Upcoming Global Web Symposia
October 9, 2012
This session will outline the new knowledge available to enable pharmacologists and medicinal chemists to design optimal assays for the discovery of synthetic molecules for therapeutic benefit. Specifically, concepts related to (1) the differential importance of assay sensitivity on ligand detection vs characterization, (2) the special requirements for assays designed for detection of allosteric molecules (antagonists and PAMs), (3) new knowledge related to the optimization of ligand libraries for screening, (4) Comparison of functional screening vs binding assays, (5) how biased signaling has impacted new drug screening, will be discussed.
Who Should Attend
Instructor Information: Terry Kenakin Ph.D.Professor, Department of PharmacologyUniversity of North Carolina School of MedicineChapel Hill NC (formerly of GlaxoSmithKline Research and Development)

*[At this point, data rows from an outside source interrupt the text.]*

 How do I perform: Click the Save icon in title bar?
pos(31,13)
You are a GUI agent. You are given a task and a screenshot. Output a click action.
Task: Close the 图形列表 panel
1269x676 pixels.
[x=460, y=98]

Instructor Biography:Beginning his career as a synthetic chemist, Terry Kenakin received a Ph.D. in Pharmacology at the University of Alberta, Edmonton Canada. After a post-doctoral Fellowship at University College London, U.K., he joined Burrough-Wellcome as an associate Scientist. From there he continued working in drug discovery at Glaxo Inc, GlaxoWellcome. and GlaxoSmithKline Research and Development laboratories at Research Triangle Park, N.C. USA. He currently is a Professor in the Dept. of Pharmacology, University of North Carolina School of Medicine , Chapel Hill N.C.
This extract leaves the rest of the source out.